● **Task instructions**
Could you retype the items from the line with "How do I perform: Click" through the end of the items, leaving the pictures out of your answer?
*** Exercise inputs
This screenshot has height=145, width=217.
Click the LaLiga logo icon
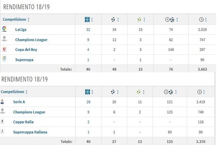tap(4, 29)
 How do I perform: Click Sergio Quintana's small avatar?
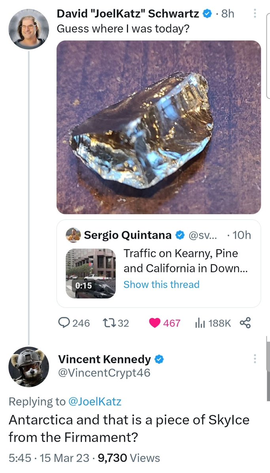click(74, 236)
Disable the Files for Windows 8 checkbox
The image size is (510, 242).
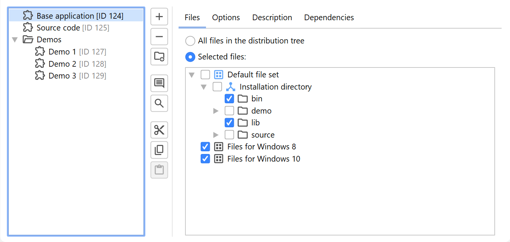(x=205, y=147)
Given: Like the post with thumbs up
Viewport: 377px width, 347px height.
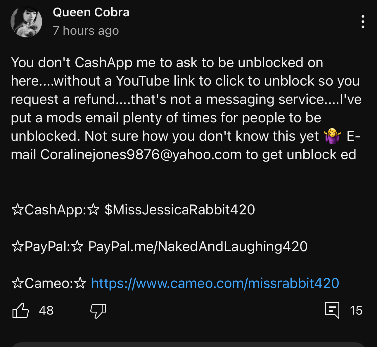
******
● **Task answer**
 How do I perform: Click Sergio Quintana's small avatar?
click(74, 236)
Disable the Files for Windows 8 checkbox
The image size is (510, 242).
(x=205, y=147)
Given: Like the post with thumbs up
Viewport: 377px width, 347px height.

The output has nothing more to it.